Görülüyor ki, KCK davası, Kürt meselesinde, bugüne kadar birbirine
destek veren muhafazakâr demokrat ve liberal demokrat aydınları bir yol ayrımına getirdi.
İlk
ayrılık, bazı liberal arkadaşların, sadece KCK tutuklamalarını eleştirmeleri,
PKK terörünün artan şiddetini görmezden gelmeleri ile başladı. Tıpkı BDP milletvekillerinin sadece teröristlerin evine taziyeye gitmesi gibi rahatsız eden bir görüntü var. İnsaflı olan arkadaşlara tabii ki lafımız yok. Onlar, masum insanların katledilmesiyle Kürt davasının savunulamayacağını açıkça söylüyorlar. Ama hiç bu tarafa bakmayıp sadece hükümeti, yargıyı
hedefe koymanın artık sorgulanması gerekiyor.

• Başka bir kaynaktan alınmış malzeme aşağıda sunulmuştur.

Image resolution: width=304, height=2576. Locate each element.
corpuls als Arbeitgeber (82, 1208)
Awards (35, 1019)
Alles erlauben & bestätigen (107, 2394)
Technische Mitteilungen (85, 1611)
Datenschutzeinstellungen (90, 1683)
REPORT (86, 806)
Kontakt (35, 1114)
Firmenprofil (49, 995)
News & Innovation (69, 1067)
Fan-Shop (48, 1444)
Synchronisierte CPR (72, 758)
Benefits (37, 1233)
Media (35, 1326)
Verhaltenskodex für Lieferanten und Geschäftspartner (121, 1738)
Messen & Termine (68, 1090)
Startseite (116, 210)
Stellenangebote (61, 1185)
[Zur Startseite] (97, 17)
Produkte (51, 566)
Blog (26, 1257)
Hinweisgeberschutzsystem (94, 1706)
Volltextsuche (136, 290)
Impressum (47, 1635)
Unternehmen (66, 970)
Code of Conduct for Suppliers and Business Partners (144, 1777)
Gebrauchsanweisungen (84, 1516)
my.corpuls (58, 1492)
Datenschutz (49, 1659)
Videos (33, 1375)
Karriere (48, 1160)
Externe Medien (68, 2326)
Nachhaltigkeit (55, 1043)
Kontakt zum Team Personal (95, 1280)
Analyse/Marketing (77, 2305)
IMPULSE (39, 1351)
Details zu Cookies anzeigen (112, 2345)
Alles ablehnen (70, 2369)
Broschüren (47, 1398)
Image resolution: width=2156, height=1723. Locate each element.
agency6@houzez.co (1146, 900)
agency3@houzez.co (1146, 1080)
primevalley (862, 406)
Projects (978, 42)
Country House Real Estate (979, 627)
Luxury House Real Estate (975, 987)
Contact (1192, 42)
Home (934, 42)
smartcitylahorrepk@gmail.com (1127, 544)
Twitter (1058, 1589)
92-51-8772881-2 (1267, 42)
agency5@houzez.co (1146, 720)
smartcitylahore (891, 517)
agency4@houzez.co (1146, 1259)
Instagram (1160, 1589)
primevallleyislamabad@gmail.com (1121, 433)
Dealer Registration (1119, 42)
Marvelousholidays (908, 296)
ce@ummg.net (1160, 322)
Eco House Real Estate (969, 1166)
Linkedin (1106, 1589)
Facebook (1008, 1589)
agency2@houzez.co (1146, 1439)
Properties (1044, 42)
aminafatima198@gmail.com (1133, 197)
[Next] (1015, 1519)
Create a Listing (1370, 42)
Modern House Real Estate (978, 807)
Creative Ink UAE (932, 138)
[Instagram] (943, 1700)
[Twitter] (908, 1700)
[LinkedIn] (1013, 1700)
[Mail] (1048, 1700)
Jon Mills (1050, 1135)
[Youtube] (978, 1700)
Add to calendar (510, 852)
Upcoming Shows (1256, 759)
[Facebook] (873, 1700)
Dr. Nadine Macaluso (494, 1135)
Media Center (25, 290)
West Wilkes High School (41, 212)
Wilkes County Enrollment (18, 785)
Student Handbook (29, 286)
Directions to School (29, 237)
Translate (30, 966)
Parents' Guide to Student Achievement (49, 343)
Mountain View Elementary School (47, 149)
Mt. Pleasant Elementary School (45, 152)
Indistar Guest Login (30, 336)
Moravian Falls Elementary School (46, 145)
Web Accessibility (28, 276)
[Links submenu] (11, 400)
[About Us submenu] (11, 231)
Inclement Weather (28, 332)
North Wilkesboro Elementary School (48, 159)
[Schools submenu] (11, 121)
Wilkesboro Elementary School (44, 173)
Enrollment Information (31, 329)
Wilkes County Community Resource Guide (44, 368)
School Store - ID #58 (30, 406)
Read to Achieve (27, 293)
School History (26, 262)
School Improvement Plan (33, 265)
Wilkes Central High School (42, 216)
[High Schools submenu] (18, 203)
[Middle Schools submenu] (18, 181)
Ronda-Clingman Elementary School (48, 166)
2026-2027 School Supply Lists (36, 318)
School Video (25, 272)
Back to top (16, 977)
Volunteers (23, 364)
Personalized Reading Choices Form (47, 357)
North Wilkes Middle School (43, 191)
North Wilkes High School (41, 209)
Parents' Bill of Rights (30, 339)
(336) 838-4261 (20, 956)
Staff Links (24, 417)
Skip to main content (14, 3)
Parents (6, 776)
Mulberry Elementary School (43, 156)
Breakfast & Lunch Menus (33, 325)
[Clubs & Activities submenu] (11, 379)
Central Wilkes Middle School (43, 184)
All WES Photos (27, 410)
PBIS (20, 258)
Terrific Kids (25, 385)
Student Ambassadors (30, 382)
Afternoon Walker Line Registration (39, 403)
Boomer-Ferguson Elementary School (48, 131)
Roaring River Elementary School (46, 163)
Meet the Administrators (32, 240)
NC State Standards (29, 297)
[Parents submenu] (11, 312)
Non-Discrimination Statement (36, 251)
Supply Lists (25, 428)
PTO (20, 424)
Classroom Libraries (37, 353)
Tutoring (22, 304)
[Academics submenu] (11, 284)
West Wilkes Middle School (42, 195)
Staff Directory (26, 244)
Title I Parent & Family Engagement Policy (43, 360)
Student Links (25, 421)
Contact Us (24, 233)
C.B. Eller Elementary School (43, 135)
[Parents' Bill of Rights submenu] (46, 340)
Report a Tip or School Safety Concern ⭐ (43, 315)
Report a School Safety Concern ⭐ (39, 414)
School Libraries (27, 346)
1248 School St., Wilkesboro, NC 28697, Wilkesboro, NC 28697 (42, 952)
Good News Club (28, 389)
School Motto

İkincisi, liberal demokrat bazı aydınlar, KCK'nın bir siyasi yapı olduğunu savunuyorlar. Sadece
siyaset yapan KCK'lıların tutuklanmasına, fikir ve ifade hürriyeti açısından karşı çıkıyorlar. Fakat inandırıcı değiller. Çünkü karşımızda şiddeti ve ırkçılığı savunan bir yapı var. Bunu, iddianameye dayanarak değil,
Cengiz Çandar'ın geçtiğimiz haziran sonu yayınlanan
TESEV raporundaki ifadelerinden alarak söylüyorum:
"Türk medyası, yaygın biçimde, KCK'den, "PKK'nin şehir örgütlenmesi" olarak söz etmiş ve etmeye devam ediyor olsa da, KCK'nin tanımı bu değildir. KCK'nin
açılımı "Koma Cimaken
Kürdistan"dır ve "Kürdistan Topluluklar Birliği" anlamına gelmektedir. KCK, Abdullah
Öcalan'ın, Demokratik Konfederalizm ilkesi çerçevesinde, örgütün yeniden örgütlendirilmesiyle kurulmuştur. Öcalan tarafından geliştirilen Demokratik Konfederalizm konsepti, bir yandan ulus-devlete bir alternatif, diğer yandan da Orta
doğu'da sorunların çözümü için bir
model olarak önerilmiştir. Bu çerçevede, KCK, PKK'nin ve onun uzantısı olarak diğer Kürt bölgelerinde (
Irak,
Suriye,
İran) faaliyet gösteren tüm parti ve organizasyonların koordine edildiği bir yürütme organı niteliğindedir. KCK fikri,
Kongre Gel'in (Halk Kongresi) 2007 Mayıs'ında Kandil'de yaptığı 5. Kongre'de ortaya çıkmıştır. Bu kongreye,
Türkiye, İran, Suriye, Irak ile yurtdışındaki Kürtleri temsil eden toplam 213 kişi katılmıştır. Abdullah Öcalan'ın statüsü, "KCK Başkanı" olarak belirlenmiştir. Bir Başkan ve 30 üyeden oluşacak bir "Yürütme Konseyi" kurulmasına ve bu konseyin görev süresinin iki yıl olmasına karar verilmiştir. Şu an, KCK Yürütme Konseyi Başkanlığı'nı Murat
Karayılan yürütmektedir."
Şimdi temsilen Sayın Hasan Cemal'e soralım; KCK ne? PKK ne? İkisinin de başında "önder Öcalan" var. Dağdaki PKK'lıların lideri de, KCK Yürütme Konseyi Başkanı da
Murat Karayılan... PKK, Çukurca'ya saldırır, 24 askerimiz şehit edilirken, Murat Karayılan, KCK'nın başı olarak hangi fikir ve ifade hürriyetinin savunucusudur?
Ortada artık, Kürt
halkının özgürlüğünü savunmaktan çoktan çıkmış, kadınları
intihar bombacısı yapıp çoluk çocuk katleden, eli kanlı caniler topluluğu var. Karşımızda, Doğu ve Güneydoğu'da 24 vilayetimizde, sözde parlamentolarla, fakat aslında parti komiserlerince
kontrol edecekleri ve kendi keyiflerince yönetecekleri, adı "özerk Kürdistan" özü dikta, bir rejim hayaline saplanmış adamlar var. Dertleri Kürt vatandaşlarımızın geleceği ise neden Kürtleri öldürüyorlar? Terör ve şiddeti, korkutmak, sindirmek için kullanan ve Türkiye'nin güçlenmesinden rahatsız olanlardan destek alan bu yapıya müsamaha göstermek anlaşılacak bir şey değildir.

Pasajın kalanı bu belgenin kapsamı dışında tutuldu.